* Written instruction
Copy the records below word for word, from the line containing "Given: Expand the" through the line containing "This screenshot has width=880, height=495.", and give only those lines.
— start Exercise inputs —
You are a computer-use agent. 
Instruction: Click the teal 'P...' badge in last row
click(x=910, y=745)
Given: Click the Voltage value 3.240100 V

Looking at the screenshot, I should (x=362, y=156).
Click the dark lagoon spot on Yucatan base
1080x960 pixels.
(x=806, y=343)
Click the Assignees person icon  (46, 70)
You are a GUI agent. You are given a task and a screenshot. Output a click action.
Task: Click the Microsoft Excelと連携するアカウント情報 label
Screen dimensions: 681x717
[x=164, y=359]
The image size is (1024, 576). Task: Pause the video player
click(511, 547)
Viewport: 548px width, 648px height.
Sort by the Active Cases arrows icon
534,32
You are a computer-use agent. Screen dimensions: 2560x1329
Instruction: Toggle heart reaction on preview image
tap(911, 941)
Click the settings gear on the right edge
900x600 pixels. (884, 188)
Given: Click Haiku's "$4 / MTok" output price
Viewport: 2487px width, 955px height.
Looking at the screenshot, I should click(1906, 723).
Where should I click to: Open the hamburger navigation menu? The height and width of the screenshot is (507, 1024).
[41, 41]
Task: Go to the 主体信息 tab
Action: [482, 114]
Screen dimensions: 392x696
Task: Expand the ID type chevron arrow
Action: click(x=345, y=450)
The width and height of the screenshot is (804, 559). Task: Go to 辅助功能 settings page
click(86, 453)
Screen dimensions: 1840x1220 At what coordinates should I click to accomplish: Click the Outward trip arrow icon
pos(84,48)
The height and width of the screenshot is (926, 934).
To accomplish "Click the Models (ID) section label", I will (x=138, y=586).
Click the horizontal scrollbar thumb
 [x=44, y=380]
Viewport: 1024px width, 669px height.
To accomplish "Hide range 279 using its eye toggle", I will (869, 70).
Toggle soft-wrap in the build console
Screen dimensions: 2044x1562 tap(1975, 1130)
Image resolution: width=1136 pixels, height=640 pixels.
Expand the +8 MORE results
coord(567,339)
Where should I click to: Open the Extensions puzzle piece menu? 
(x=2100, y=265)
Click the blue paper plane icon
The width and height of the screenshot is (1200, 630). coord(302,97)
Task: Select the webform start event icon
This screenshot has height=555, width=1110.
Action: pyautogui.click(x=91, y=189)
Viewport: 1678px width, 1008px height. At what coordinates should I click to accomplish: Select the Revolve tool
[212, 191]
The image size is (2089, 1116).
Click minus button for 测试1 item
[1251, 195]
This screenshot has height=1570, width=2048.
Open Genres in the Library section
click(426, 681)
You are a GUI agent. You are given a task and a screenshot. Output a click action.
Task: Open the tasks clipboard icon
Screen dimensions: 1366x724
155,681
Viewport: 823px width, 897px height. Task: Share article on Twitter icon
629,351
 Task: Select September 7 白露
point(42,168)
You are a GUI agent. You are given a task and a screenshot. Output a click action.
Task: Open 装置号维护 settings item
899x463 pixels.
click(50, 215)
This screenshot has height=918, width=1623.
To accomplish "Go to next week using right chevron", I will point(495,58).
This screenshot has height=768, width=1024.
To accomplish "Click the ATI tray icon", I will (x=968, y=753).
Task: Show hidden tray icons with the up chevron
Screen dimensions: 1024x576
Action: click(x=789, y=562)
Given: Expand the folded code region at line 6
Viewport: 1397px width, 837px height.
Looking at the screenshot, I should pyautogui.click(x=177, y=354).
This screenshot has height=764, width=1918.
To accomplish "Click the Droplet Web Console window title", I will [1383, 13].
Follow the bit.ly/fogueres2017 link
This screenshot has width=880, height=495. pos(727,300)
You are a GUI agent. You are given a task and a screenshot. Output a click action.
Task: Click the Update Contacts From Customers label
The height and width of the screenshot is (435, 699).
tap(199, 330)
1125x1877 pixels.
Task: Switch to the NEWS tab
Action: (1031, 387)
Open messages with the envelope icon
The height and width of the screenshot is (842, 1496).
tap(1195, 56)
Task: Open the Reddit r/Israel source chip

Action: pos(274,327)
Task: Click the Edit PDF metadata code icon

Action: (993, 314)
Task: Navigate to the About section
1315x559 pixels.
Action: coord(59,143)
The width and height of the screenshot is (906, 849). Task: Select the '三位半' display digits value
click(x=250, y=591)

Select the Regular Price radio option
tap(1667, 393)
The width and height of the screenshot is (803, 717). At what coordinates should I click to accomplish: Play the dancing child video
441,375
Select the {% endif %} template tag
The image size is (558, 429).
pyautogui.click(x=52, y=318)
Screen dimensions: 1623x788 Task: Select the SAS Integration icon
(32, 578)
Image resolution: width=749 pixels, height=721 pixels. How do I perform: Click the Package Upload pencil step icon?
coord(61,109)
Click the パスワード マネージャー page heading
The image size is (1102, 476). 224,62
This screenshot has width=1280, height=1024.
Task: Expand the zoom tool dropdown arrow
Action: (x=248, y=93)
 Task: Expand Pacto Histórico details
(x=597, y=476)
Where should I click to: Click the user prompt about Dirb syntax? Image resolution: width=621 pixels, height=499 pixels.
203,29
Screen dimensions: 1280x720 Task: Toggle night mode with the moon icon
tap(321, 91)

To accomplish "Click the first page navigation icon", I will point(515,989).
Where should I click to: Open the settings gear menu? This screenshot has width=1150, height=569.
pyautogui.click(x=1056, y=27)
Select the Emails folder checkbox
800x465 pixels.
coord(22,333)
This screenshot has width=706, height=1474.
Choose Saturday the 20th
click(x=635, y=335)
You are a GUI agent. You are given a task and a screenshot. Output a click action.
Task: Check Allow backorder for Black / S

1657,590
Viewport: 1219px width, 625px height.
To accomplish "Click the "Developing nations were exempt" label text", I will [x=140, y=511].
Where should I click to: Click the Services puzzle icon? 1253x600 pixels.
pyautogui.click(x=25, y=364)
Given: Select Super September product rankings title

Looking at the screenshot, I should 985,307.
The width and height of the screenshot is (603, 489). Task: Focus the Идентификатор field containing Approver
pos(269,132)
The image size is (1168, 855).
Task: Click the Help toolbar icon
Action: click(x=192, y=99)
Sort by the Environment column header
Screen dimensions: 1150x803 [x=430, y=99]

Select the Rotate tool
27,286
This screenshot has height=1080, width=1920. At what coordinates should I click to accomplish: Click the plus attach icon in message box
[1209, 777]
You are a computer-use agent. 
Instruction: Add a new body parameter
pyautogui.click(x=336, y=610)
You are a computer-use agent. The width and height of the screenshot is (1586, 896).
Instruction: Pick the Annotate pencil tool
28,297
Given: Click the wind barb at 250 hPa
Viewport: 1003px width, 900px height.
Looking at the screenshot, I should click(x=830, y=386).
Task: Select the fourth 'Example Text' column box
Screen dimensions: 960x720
— end Exercise inputs —
* Task solution
Given: Expand the folded code region at line 6
Viewport: 1397px width, 837px height.
Looking at the screenshot, I should pyautogui.click(x=177, y=354).
This screenshot has height=764, width=1918.
To accomplish "Click the Droplet Web Console window title", I will [1383, 13].
Follow the bit.ly/fogueres2017 link
This screenshot has width=880, height=495. pos(727,300)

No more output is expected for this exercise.